Utilities are more expensive in the Northeast. You'll use more of them.

Just some random thoughts about the whole thing.
posted by Ruthless Bunny at 6:02 AM on November 6, 2012 [1 favorite]

I moved to a small New England college town where I knew no one. It can be really hard to meet people and make friends in a small New England college town. Especially in winter (just because it's harder to convince yourself to leave the house at all). Just something to consider - if you are very outgoing, or have some kind of hobby that will give you instant community, you'll have less difficulty, but making friends in small-town New England is no trivial task.
posted by mskyle at 6:09 AM on November 6, 2012 [1 favorite]

Real estate in Hanover/Norwich is expensive. Everywhere else in the area (Lebanon, White River Jct) it is much more affordable. And otherwise, the cost of living in that area is quite cheap. If Job A is winning out in every other way, you should go with Job A.
posted by SpiffyRob at 6:34 AM on November 6, 2012

Austin. Even a married parent would have hard time making use of the culture 3 hours from Dartmouth - that's 6 hours round trip. And it's expensive there. Company B - see comments above. With Austin, if the job doesn't work out, you have other options. But I'd see if you can find housing a lot closer to the office. 45 minutes each way is 90 minutes a day. That is going to cut into the time you spend with your child. If you find a daycare beside your office, that might not be so bad, but then you'll be spending 90 precious minutes in the car with your child. And if you find a daycare by your home, you'll need to subtract commute time from the hours you have available to work. (Daycare open 7:30 to 6? That leaves you with exactly 9 hours at work, which would be cutting it really close.) Moreover, if you're starting a new daycare, your child will probably get sick a lot and 45 minutes to go get them or to drive home after you pick them up is a long way. And, once they are in school, daycare hours might get even trickier.

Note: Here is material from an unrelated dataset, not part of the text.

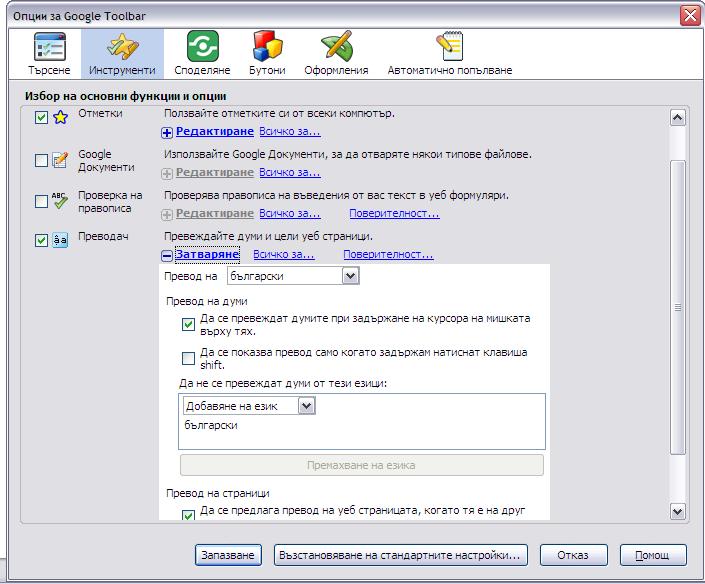Open the Бутони colored blocks icon
This screenshot has height=584, width=705.
(x=268, y=46)
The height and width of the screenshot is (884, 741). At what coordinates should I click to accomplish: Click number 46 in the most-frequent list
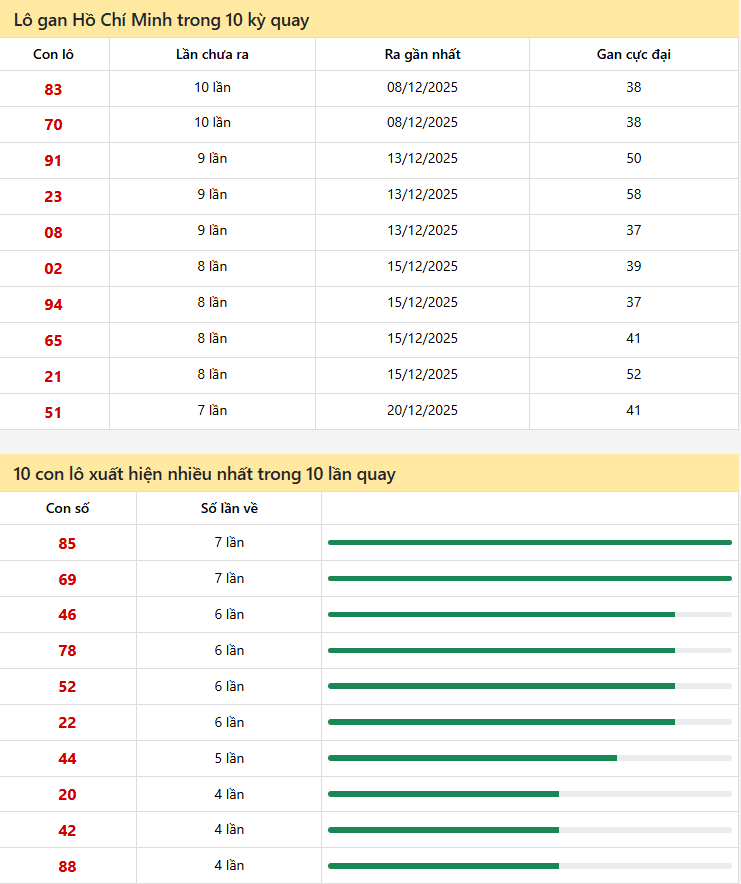click(67, 615)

So I'd go with Austin - but with housing much closer to work.
posted by Chaussette and the Pussy Cats at 10:25 AM on November 6, 2012

Cost of living may be higher in NH but quality of life will be better. You will make friends through work, through your child's daycare, and in your neighborhood. This is definitely not your normal small New England town and I'm sure you'll find interesting people from all kinds of places.
posted by mareli at 11:18 AM on November 6, 2012

I agree with those who cautioned you about travel. I'm married with a toddler, and even in my situation, travel is tricky. If I were you, I would think carefully about the travel factor before making a decision.